Ruby on Rails: Database Migration and Downtime

March 18, 2019

Recently, we had a production outage for a few minutes due a database migration on one of our Ruby on Rails apps. The deployment went fine through a few stages, but the problem only showed up at the last and the largest stage. This is exactly what happened during the deploy process.

New code was deployed. Restart was pending, so the server was still running old code.
Migrations ran.
One migration removed a column that was used in the old code, but no longer used in the new code.
The next migration was a data migration that inserted one row / user to a table. This was a very slow migration, taking 5+ minutes.
The old code failed because it tried to use a column in the database that was no longer there. To make things worse, the column was referenced at all page loads within the app.
The long running migration didn’t finish because it ran into a timeout.
The servers weren’t restarted because the migration had failed. So, the new code wasn’t served at all.
There was no automatic database rollback to restore the system into a good state with the old code.

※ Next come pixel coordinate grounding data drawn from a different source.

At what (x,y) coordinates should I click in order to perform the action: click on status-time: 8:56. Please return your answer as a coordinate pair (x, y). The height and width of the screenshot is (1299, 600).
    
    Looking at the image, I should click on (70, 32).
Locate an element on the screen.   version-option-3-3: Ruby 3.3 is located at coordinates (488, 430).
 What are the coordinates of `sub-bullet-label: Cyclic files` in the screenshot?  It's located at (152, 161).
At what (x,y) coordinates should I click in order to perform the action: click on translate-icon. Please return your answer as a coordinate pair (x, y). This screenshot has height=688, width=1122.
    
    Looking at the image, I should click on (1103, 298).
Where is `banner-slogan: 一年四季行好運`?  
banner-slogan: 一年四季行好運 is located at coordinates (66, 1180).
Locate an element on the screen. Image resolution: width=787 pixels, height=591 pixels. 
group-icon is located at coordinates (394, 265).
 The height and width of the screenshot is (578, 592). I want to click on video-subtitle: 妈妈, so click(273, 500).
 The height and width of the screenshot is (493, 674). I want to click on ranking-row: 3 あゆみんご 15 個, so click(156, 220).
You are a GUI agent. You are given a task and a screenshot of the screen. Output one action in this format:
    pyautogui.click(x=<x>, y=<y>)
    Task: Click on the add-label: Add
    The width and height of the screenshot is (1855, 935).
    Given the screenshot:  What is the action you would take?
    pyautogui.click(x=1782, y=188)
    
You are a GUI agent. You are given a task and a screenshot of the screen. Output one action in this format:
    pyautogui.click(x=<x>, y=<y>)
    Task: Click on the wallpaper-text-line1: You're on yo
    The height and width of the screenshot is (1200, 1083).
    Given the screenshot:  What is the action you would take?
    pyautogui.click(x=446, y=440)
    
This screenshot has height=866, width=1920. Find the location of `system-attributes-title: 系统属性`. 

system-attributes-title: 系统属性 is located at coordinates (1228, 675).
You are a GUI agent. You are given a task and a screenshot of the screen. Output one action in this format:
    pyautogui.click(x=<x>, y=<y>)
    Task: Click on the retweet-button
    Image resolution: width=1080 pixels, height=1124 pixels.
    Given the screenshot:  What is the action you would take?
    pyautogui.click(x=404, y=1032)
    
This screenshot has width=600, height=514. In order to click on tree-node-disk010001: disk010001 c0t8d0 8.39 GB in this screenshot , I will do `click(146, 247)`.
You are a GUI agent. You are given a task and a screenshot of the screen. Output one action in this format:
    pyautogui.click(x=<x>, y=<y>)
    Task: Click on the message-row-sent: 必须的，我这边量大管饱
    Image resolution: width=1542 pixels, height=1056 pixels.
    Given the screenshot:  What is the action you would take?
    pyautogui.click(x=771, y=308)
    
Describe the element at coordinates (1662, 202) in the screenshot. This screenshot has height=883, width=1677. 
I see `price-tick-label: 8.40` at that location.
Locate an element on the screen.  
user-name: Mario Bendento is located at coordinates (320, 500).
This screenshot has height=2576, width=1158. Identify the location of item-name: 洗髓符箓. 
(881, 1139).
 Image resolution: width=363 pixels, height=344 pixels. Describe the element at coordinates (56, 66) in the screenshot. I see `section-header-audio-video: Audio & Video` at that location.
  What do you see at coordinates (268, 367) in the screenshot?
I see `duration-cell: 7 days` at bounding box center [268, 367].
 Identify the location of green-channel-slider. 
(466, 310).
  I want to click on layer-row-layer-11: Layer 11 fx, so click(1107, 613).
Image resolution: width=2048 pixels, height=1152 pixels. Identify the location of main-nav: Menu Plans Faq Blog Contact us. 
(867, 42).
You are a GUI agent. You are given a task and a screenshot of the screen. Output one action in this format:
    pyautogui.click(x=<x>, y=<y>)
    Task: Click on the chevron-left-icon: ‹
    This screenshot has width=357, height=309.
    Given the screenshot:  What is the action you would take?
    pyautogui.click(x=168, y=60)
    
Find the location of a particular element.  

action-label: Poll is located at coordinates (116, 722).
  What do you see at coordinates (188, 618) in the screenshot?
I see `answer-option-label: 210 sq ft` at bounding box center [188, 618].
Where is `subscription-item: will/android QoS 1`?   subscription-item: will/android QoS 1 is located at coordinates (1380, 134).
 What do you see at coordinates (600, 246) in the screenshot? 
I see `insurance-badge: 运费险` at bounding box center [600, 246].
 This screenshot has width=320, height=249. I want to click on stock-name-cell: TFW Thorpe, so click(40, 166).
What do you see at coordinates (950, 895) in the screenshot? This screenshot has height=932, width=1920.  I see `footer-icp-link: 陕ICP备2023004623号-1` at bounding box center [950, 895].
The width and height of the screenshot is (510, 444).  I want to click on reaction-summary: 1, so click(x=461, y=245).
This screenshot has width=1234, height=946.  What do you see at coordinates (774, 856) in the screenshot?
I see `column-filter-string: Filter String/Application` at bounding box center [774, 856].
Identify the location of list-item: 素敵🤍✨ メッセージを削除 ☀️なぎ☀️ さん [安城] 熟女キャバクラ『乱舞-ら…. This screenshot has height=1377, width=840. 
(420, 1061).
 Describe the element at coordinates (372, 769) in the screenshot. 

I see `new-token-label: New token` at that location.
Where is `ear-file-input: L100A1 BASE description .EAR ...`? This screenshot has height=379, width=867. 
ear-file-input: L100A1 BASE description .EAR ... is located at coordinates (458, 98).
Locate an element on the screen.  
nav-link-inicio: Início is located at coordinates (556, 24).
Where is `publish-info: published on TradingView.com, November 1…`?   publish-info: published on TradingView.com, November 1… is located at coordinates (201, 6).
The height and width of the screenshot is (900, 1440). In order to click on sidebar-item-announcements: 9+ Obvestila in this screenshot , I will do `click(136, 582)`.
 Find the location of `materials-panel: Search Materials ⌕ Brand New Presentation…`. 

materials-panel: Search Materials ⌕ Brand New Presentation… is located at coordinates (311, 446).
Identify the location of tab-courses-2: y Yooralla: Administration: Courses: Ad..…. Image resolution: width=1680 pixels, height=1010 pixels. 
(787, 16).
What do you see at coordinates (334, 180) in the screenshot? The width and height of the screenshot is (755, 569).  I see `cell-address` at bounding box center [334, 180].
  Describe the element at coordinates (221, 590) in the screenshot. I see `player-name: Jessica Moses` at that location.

The team was able to resolve the issues within the next 5 minutes, but it was the worst system outage we’ve seen in years. For anyone dealing with a large Ruby on Rails app, you can use the following safeguards to avoid such problems:

Do not remove a column from the database while the current code is still using it. Do it at a later release.
When a deployment fails at the migration step, ensure you have a rollback policy so that the system can be automatically restored to a known good state.
Consider data migrations to be a performance problem and always test the migrations with relaistic load before production release.
If possible, run your data migrations seprately from schema migrations so that you don’t incur deployment delays for optional new data.